Cette dénonciation de la guerre sous toutes ses formes pâtit de nombreuses maladresses au niveau du scénario et de sa réalisation. Sympathique, mais raté.
Synopsis : Un futur indéterminé. La Troisième Guerre Mondiale s’étend. Jean-Marie Desprès, un chirurgien prestigieux, brisé par la vie et le départ de sa femmme, supervise un hôpital de campagne, à quelques kilomètres du front. Il fait la rencontre de la jeune et jolie Harmony. Idéaliste, elle lui redonne l’espoir.

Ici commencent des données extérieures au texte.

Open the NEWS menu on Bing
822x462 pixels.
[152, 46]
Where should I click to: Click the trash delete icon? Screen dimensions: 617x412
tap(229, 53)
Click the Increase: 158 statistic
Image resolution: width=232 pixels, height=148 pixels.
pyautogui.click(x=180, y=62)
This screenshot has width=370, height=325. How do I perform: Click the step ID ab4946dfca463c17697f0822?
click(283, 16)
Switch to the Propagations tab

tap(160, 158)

Critique : Après avoir dirigé Alain Delon dans La veuve Couderc puis La race des seigneurs, le réalisateur Pierre Granier-Deferre collabore à nouveau avec son acteur fétiche pour cette adaptation d’un roman de Jean Freustié qui suit les tribulations d’une équipe de médecins de guerre durant la Seconde Guerre mondiale. Sans doute pour éviter des dépenses importantes en terme de reconstitution historique, Pierre Granier-Deferre choisit de transposer l’action du roman dans un futur proche (à l’époque 1983) miné par un troisième conflit mondial que l’on devine être la conséquence de la guerre froide. Dans ce climat d’anticipation, le but avoué des auteurs est de signer une œuvre de dénonciation des horreurs de la guerre. Peu importe qu’elle se situe dans un espace-temps flou puisque les scénaristes ont privilégié le message humaniste sur l’ancrage du métrage dans une réalité précise. Le tout est renforcé par l’excellence de l’interprétation. Effectivement, Alain Delon fait preuve d’une réelle intensité de jeu, soutenu par la vitalité de Bernard Giraudeau et la discrétion de Véronique Jannot, alors star de la télé imposée par Delon.

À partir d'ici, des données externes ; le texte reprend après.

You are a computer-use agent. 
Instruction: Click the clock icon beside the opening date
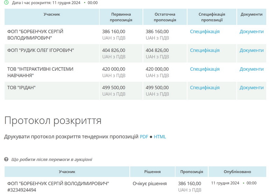coord(6,2)
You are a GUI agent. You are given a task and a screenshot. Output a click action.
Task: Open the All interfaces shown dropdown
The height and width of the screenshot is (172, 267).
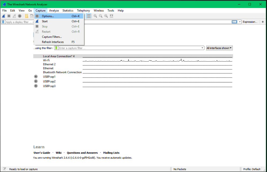[x=219, y=48]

Malgré ces excellentes intentions et l’efficacité de certaines séquences, Le toubib s’avère être un film bancal à cause de nombreux choix malheureux. Tout d’abord, la représentation de cette Troisième Guerre mondiale manque de véracité et l’on ne ressent jamais la menace d’un conflit nucléaire ultra-moderne dans cette excursion au milieu de la campagne française. A aucun moment on ne frissonne car Pierre Granier-Deferre, grand cinéaste de l’intime, n’est clairement pas à l’aise lorsqu’il doit diriger des scènes plus impressionnantes. Son style très épuré ne convient absolument pas à la démesure que nécessitait le film. Nous ne sommes donc pas étonnés que les séquences les plus réussies (l’opération de Bernard Giraudeau, les scènes intimistes entre les deux amoureux) soient celles qui se déroulent entre quatre murs, tandis que toutes les scènes de bataille sont plombées par une réalisation statique. De même, si l’on peut apprécier le pessimisme radical d’un cinéaste au ton toujours désabusé, certains dialogues de Pascal Jardin sonnent faux (hésitant sans cesse entre vulgarité gratuite et phrases d’auteur sentencieuses). Dépourvu d’événements vraiment marquants, ce cri d’alarme face à la folie des hommes demeure franchement sympathique, mais marque surtout le spectateur par ses nombreuses maladresses. Si la critique de l’époque a bien ciblé tous les défauts de l’œuvre, le public français lui a réservé un accueil plutôt chaleureux avec un total de 1,7 million d’entrées / France.
Critique de Virgile Dumez
Les sorties de la semaine du 24 octobre 1979
Box-office & Promotion du film Le Toubib
1979. Alain Delon n’est pas à une contradiction. Il se plaint de l’état du cinéma français qui se laisse coloniser par le cinéma anglo-saxon mais, parallèlement, il confie la distribution de sa nouvelle super production à la CIC, consortium regroupant Universal et Paramount.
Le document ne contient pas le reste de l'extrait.